┌────────

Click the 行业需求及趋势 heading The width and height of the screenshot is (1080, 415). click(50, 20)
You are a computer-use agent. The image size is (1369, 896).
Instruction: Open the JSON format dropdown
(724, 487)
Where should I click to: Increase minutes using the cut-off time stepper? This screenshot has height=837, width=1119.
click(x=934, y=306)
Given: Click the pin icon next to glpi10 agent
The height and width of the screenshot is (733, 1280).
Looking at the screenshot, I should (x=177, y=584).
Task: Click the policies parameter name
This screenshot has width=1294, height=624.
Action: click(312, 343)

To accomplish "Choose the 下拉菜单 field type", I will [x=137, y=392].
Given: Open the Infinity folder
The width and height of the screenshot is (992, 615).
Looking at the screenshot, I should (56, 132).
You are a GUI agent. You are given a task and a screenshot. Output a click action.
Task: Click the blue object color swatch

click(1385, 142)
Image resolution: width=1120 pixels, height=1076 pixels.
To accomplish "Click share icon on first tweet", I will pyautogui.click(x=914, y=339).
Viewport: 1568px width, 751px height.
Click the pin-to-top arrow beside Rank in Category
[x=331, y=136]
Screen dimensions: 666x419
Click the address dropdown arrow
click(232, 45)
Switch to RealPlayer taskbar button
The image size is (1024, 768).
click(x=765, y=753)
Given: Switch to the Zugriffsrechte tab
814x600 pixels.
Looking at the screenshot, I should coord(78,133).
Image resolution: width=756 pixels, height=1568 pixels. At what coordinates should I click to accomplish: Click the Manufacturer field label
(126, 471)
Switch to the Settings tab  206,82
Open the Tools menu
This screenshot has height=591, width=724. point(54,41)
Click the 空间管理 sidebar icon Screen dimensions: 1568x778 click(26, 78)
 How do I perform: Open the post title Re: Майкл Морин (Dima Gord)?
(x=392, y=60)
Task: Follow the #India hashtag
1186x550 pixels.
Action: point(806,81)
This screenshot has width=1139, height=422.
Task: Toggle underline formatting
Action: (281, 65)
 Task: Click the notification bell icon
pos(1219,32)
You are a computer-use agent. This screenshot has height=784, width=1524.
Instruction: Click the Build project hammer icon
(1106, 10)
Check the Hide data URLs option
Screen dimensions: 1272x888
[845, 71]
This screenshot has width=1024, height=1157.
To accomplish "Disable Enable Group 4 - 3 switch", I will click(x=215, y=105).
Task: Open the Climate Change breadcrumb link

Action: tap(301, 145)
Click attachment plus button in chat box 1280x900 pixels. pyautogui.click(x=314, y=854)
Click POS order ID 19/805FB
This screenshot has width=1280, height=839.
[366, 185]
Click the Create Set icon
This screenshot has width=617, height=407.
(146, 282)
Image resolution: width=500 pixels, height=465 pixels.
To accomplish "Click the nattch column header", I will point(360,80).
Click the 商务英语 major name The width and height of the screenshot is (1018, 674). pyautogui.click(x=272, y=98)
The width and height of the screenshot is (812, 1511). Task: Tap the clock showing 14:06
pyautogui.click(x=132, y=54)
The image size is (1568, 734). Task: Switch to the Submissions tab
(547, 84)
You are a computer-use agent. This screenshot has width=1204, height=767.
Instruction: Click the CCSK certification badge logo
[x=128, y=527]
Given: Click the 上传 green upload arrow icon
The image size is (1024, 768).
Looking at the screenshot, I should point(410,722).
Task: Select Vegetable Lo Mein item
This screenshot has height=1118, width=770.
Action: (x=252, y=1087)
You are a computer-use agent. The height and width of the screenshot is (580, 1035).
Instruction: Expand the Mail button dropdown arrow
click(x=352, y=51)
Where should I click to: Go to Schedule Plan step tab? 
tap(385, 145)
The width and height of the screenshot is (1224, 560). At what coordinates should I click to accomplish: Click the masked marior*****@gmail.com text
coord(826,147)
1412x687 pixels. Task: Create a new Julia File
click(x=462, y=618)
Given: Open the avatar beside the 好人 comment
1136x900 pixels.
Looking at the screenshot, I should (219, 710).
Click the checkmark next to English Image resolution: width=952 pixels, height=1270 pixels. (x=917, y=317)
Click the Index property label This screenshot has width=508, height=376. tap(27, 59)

└────────

Write the material out once more, keeping each line exact.

■ Output ■
Click the 行业需求及趋势 heading The width and height of the screenshot is (1080, 415). click(50, 20)
You are a computer-use agent. The image size is (1369, 896).
Instruction: Open the JSON format dropdown
(724, 487)
Where should I click to: Increase minutes using the cut-off time stepper? This screenshot has height=837, width=1119.
click(x=934, y=306)
Given: Click the pin icon next to glpi10 agent
The height and width of the screenshot is (733, 1280).
Looking at the screenshot, I should (x=177, y=584).
Task: Click the policies parameter name
This screenshot has width=1294, height=624.
Action: click(312, 343)

To accomplish "Choose the 下拉菜单 field type", I will [x=137, y=392].
Given: Open the Infinity folder
The width and height of the screenshot is (992, 615).
Looking at the screenshot, I should (56, 132).
You are a GUI agent. You are given a task and a screenshot. Output a click action.
Task: Click the blue object color swatch

click(1385, 142)
Image resolution: width=1120 pixels, height=1076 pixels.
To accomplish "Click share icon on first tweet", I will pyautogui.click(x=914, y=339).
Viewport: 1568px width, 751px height.
Click the pin-to-top arrow beside Rank in Category
[x=331, y=136]
Screen dimensions: 666x419
Click the address dropdown arrow
click(232, 45)
Switch to RealPlayer taskbar button
The image size is (1024, 768).
click(x=765, y=753)
Given: Switch to the Zugriffsrechte tab
814x600 pixels.
Looking at the screenshot, I should coord(78,133).
Image resolution: width=756 pixels, height=1568 pixels. At what coordinates should I click to accomplish: Click the Manufacturer field label
(126, 471)
Switch to the Settings tab  206,82
Open the Tools menu
This screenshot has height=591, width=724. point(54,41)
Click the 空间管理 sidebar icon Screen dimensions: 1568x778 click(26, 78)
 How do I perform: Open the post title Re: Майкл Морин (Dima Gord)?
(x=392, y=60)
Task: Follow the #India hashtag
1186x550 pixels.
Action: point(806,81)
This screenshot has width=1139, height=422.
Task: Toggle underline formatting
Action: (281, 65)
 Task: Click the notification bell icon
pos(1219,32)
You are a computer-use agent. This screenshot has height=784, width=1524.
Instruction: Click the Build project hammer icon
(1106, 10)
Check the Hide data URLs option
Screen dimensions: 1272x888
[845, 71]
This screenshot has width=1024, height=1157.
To accomplish "Disable Enable Group 4 - 3 switch", I will click(x=215, y=105).
Task: Open the Climate Change breadcrumb link

Action: tap(301, 145)
Click attachment plus button in chat box 1280x900 pixels. pyautogui.click(x=314, y=854)
Click POS order ID 19/805FB
This screenshot has width=1280, height=839.
[366, 185]
Click the Create Set icon
This screenshot has width=617, height=407.
(146, 282)
Image resolution: width=500 pixels, height=465 pixels.
To accomplish "Click the nattch column header", I will point(360,80).
Click the 商务英语 major name The width and height of the screenshot is (1018, 674). pyautogui.click(x=272, y=98)
The width and height of the screenshot is (812, 1511). Task: Tap the clock showing 14:06
pyautogui.click(x=132, y=54)
The image size is (1568, 734). Task: Switch to the Submissions tab
(547, 84)
You are a computer-use agent. This screenshot has width=1204, height=767.
Instruction: Click the CCSK certification badge logo
[x=128, y=527]
Given: Click the 上传 green upload arrow icon
The image size is (1024, 768).
Looking at the screenshot, I should point(410,722).
Task: Select Vegetable Lo Mein item
This screenshot has height=1118, width=770.
Action: (x=252, y=1087)
You are a computer-use agent. The height and width of the screenshot is (580, 1035).
Instruction: Expand the Mail button dropdown arrow
click(x=352, y=51)
Where should I click to: Go to Schedule Plan step tab? 
tap(385, 145)
The width and height of the screenshot is (1224, 560). At what coordinates should I click to accomplish: Click the masked marior*****@gmail.com text
coord(826,147)
1412x687 pixels. Task: Create a new Julia File
click(x=462, y=618)
Given: Open the avatar beside the 好人 comment
1136x900 pixels.
Looking at the screenshot, I should (219, 710).
Click the checkmark next to English Image resolution: width=952 pixels, height=1270 pixels. (x=917, y=317)
Click the Index property label This screenshot has width=508, height=376. tap(27, 59)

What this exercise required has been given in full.